Ductwork Heat Gain / Loss Calculator

Estimate BTU/h heat gain or loss from supply and return ducts in unconditioned spaces.

Uses duct surface area, insulation R-value, and the temperature difference between the air inside the duct and the surrounding attic or crawlspace to compute conductive BTU/h of duct heat gain or loss, per the ACCA Manual J duct-loss approach. Runs entirely in your browser. It runs free in your browser on Gera Tools, with nothing uploaded.

Last updated Source: Gera Tools

What is the duct heat loss formula?

Conductive heat transfer is the surface area divided by the insulation R-value, multiplied by the temperature difference between the duct air and the surrounding space. Q in BTU/h equals A in square feet times delta-T in Fahrenheit divided by R.

Ducts running through a blazing attic or a freezing crawlspace bleed real energy before the air ever reaches the room. This calculator estimates the conductive heat gain or loss through the duct walls from the surface area, insulation R-value, and the temperature difference between the duct air and the surrounding unconditioned space.

How it works

Conductive heat transfer through an insulated surface is governed by the simple steady-state relation:

Q (BTU/h) = A (ft²) × ΔT (°F) / R

A   = duct surface area (entered, or π × diameter × length for round duct)
ΔT  = | duct air temp − surrounding space temp |
R   = duct insulation R-value (h·ft²·°F / BTU)

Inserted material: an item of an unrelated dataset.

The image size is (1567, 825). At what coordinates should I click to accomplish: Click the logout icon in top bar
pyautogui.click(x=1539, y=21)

If the surrounding space is hotter than the duct air, the duct gains heat (a penalty on cooling); if the space is colder, the duct loses heat (a penalty on heating). The result is the conductive component only.

Worked example

A 12-inch round supply duct, 30 feet long, carries 55 °F cooled supply air through a 130 °F attic with R-6 flex duct insulation:

  • Surface area: π × (12/12 ft) × 30 ft = 94.2 ft²
  • Temperature difference: 130 − 55 = 75 °F
  • Heat gain: 94.2 × 75 / 6 = 1,178 BTU/h

That is heat loading your air conditioner without cooling any room. Upgrading to R-8 insulation cuts the gain to 94.2 × 75 / 8 = 883 BTU/h, a saving of nearly 300 BTU/h for one duct run.

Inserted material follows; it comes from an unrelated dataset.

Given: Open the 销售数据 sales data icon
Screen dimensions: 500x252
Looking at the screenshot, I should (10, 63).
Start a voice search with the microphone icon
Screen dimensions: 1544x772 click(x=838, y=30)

Effect of R-value on heat transfer

The relationship is straightforward — doubling the R-value halves the heat transfer rate:

R-valueHeat gain (same duct and ΔT as above)
R-4.2 (old flex)1,682 BTU/h
R-6 (current min in many codes)1,178 BTU/h
R-8 (better practice)883 BTU/h
R-12589 BTU/h

Common energy codes now require R-6 minimum for ducts in unconditioned attics and R-8 or higher in climate extremes. Older homes frequently have R-4.2 or less.

The role of air leakage

This tool calculates conductive loss only — heat flowing through the duct wall. A real duct system also loses energy through air leakage at seams, connections, and fittings. In leaky older homes, duct leakage can equal or exceed conduction losses. The two problems call for different fixes:

  • Conduction: Increase insulation R-value or move ducts into conditioned space.
  • Leakage: Seal all joints and connections with mastic (not duct tape, which fails over time) and test with a duct blaster at 25 Pa to confirm less than 4% leakage to outside for ENERGY STAR.

Addressing leakage is often higher priority than adding insulation because it also wastes conditioned air volume — air you paid to heat or cool that never reaches the room.

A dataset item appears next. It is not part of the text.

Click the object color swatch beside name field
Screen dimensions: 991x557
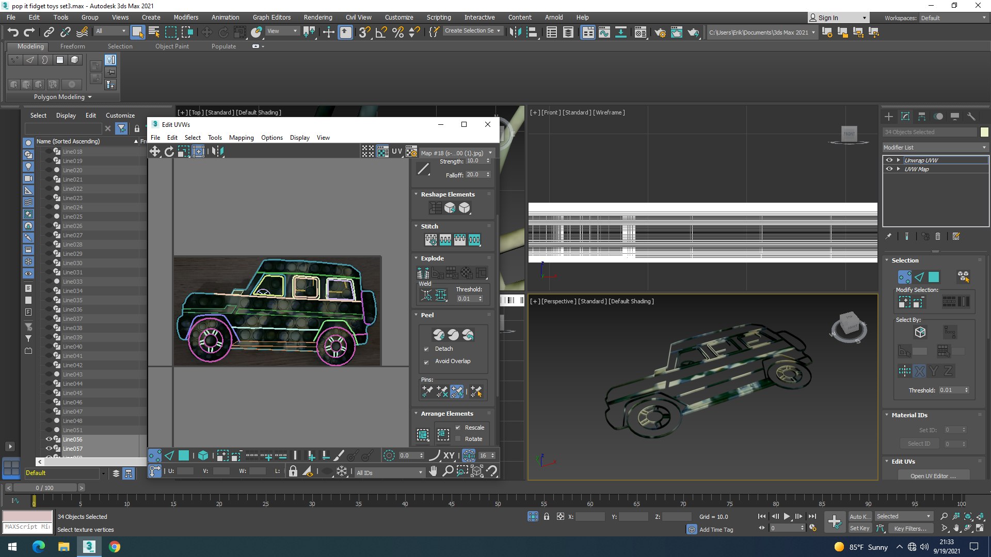[984, 132]
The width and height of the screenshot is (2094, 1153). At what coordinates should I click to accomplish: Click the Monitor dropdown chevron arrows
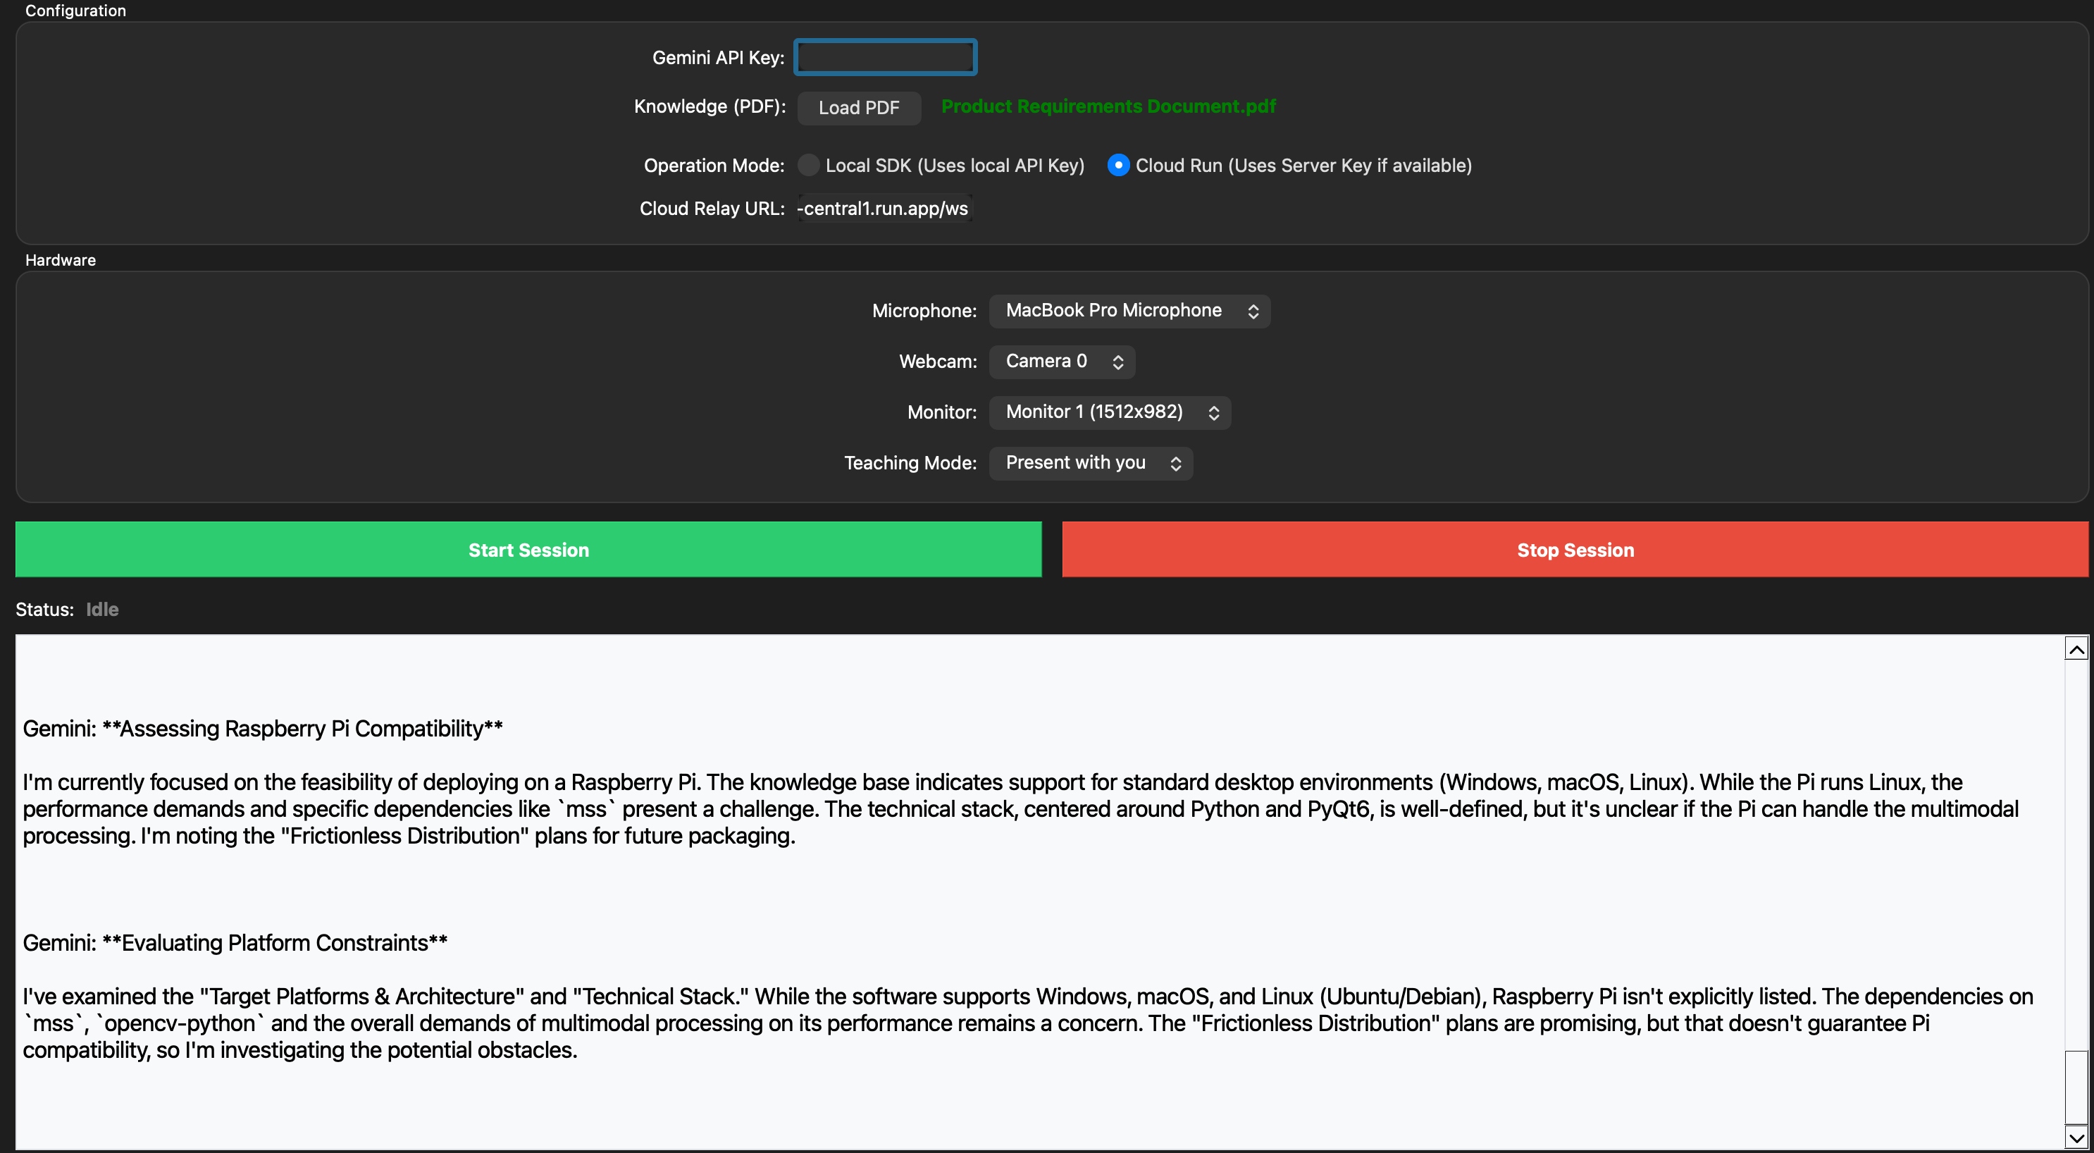point(1214,413)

When to use this calculator

  • Auditing an existing system: Identify which attic duct runs contribute the most heat gain in summer and prioritize re-insulation or re-routing.
  • Design sanity checks: Estimate duct losses to verify they are a reasonable fraction of the room load before finalizing a Manual J calculation.
  • Comparing insulation upgrades: Model the BTU/h improvement from R-6 to R-8 to justify the added cost of better flex duct or rigid insulation jacketing.